Desde meados de maio, em seguida à divulgação da reunião do presidente Temer com o empresário Joesley Batista, em circunstâncias nada republicanas, no Palácio do Jaburu, vivemos um período de descolamento entre a política e a economia.
Apesar do agravamento da crise política e de o presidente ter que gastar seus cartuchos políticos para defender seu mandato e, portanto, de o espaço para seguir com a tramitação da reforma da Previdência ter se estreitado, a economia prosseguiu em sua trajetória de recuperação. O câmbio e o risco-país se mantiveram contidos.
Dois fatores explicam a calma do mercado em meio ao crescimento insustentável da dívida pública.
Primeiro, uma surpresa desinflacionária na economia americana. A inflação roda hoje por lá a uma taxa um ponto percentual abaixo do que se previa para 2017 no fim do ano passado. A redução generalizada dos juros americanos, em razão da queda da inflação, nos deu tempo.
Segundo, uma forte surpresa desinflacionária no Brasil. Em agosto de 2016, eu esperava que o IPCA fecharia 2017 em 5,5%. Hoje, meu número é de 3,2%. Erro de 2,3 pontos percentuais. Uma parcela importante do erro deveu-se à desinflação de serviços maior do que se esperava.

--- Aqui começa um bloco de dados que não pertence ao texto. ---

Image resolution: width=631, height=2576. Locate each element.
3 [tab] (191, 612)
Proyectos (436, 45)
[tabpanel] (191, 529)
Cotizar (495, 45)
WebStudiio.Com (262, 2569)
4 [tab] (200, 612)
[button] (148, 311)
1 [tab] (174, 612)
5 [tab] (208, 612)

A surpresa desinflacionária sugere que o BC poderá praticar juros por alguns trimestres inferiores ao que imaginávamos no final de 2016.
Essas duas surpresas positivas, que levam a menores juros, permitiram que o agravamento da crise política em meados de maio não contaminasse os mercados.

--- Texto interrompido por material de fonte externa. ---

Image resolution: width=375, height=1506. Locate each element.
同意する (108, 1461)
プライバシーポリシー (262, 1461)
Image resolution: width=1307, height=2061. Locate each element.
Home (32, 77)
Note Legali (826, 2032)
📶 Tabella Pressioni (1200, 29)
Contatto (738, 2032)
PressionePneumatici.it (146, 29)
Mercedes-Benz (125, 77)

Aparentemente a janela representada por esse descolamento entre a política e a economia está se fechando.
Por um lado, a economia americana tem crescido mais do que se imaginava. Crescimento acima de 3% ao ano nos segundo e terceiro trimestres e o acompanhamento da atividade no quarto trimestre indicam nova expansão acima de 3%. Será a primeira vez, desde a crise de setembro de 2008, que a economia dos Estados Unidos cresce nesse ritmo por tantos trimestres. Estamos nos aproximando do momento em que os juros internacionais caminharão para o terreno positivo, mesmo que baixos.
Por outro lado, as medidas de inflação no Brasil sugerem que o processo de desinflação pode estar se aproximando de seu final e que, daqui para a frente, os juros irão, não se sabe quando, iniciar um ciclo de subida (após o BC terminar o atual ciclo de queda com mais um ou dois cortes na taxa de juros).

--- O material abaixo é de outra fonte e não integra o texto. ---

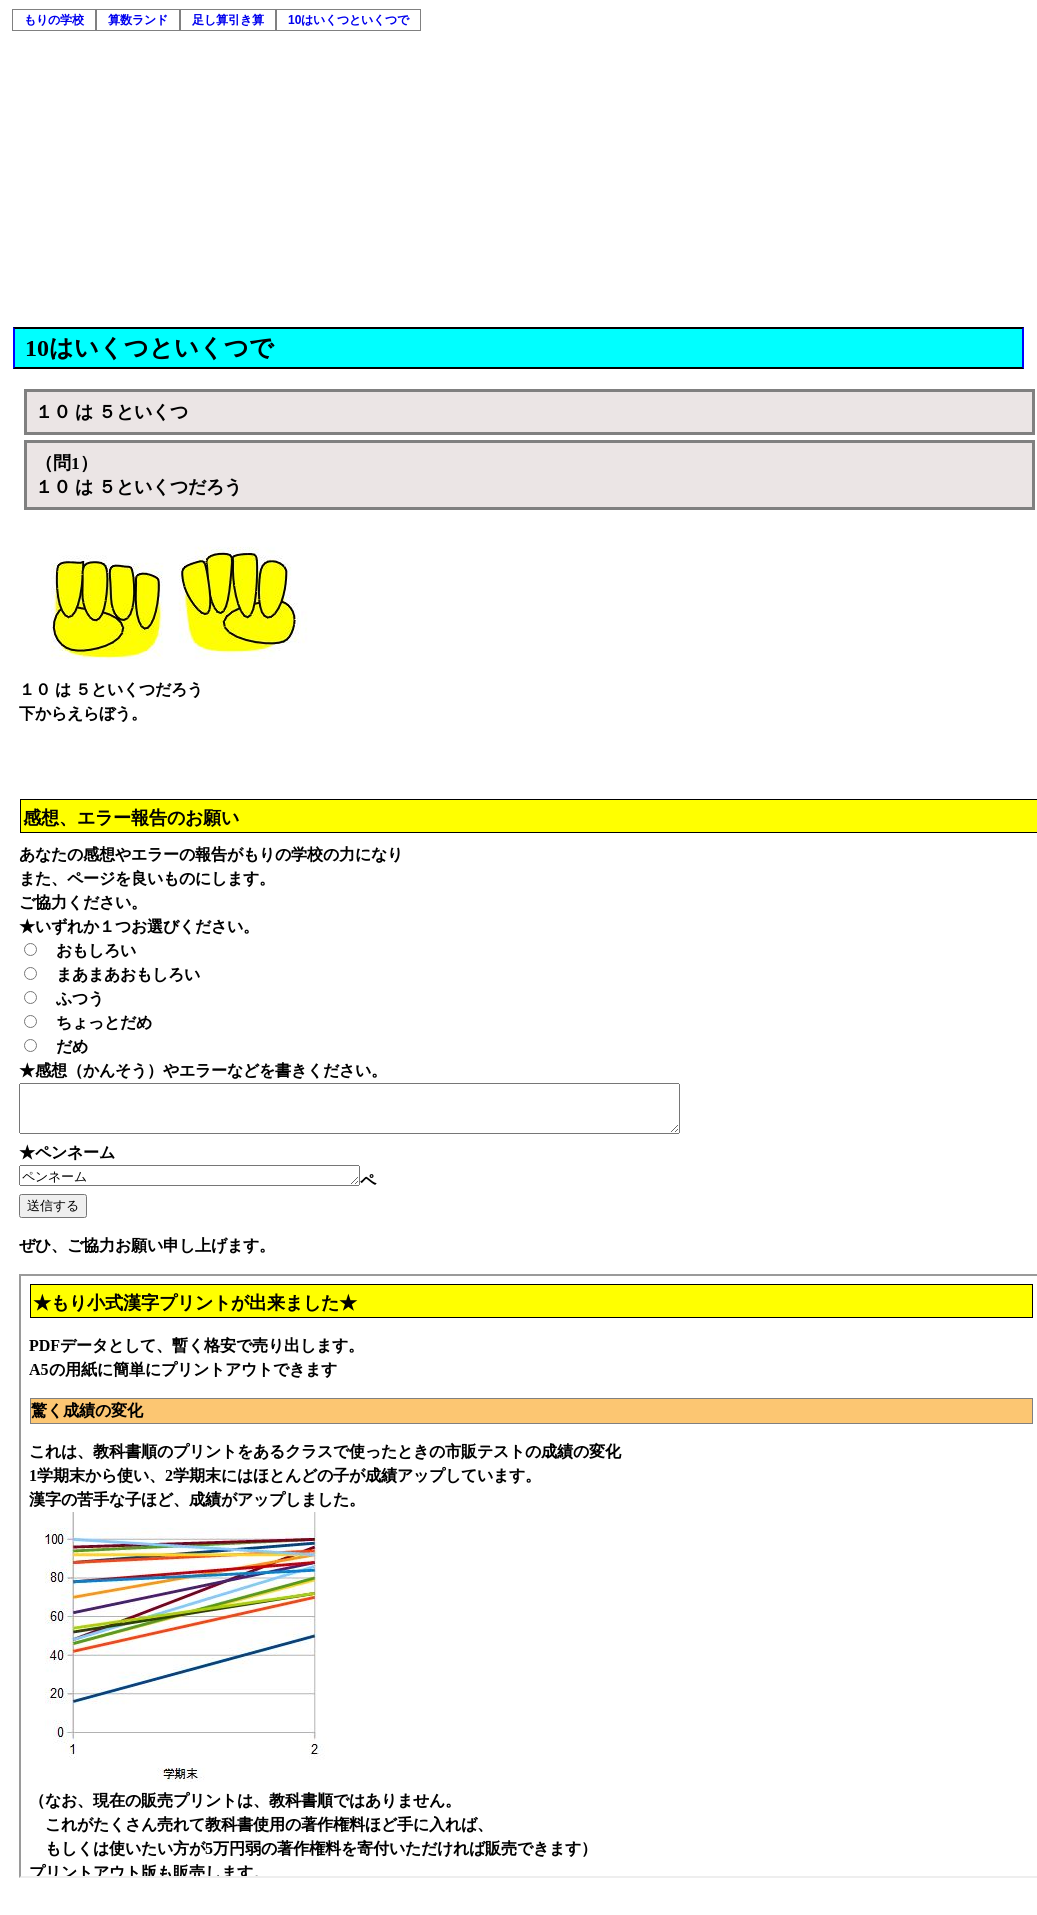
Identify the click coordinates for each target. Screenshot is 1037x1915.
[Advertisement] (520, 177)
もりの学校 (54, 20)
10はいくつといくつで (348, 20)
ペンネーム (209, 1186)
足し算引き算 (228, 20)
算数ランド (138, 20)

É nesse contexto que uma frustração com a reforma da Previdência pode acelerar um processo que esteve adormecido desde maio. A dívida pública nesse período continuou sua elevação. No próximo ano e nos subsequentes a alta persistirá.
O problema é que, quando for o momento de iniciar um novo ciclo de subida da taxa de juros, o endividamento estará muito elevado. Se não tivermos aprovado um conjunto de reformas –a previdenciária é de longe a mais importante–, estaremos na situação conhecida por dominância fiscal. Não haverá opção à política monetária além de aceitar inflação. Retomaremos nossa caminhada em direção aos anos 1980.
Trata-se de uma situação dramática. Quando olhamos os diversos atores, todos têm suas razões. É perfeitamente compreensível que os políticos, às vésperas de um processo eleitoral, não desejem tratar de pauta tão espinhosa. Os interesses individuais dos deputados podem nos jogar no abismo inflacionário.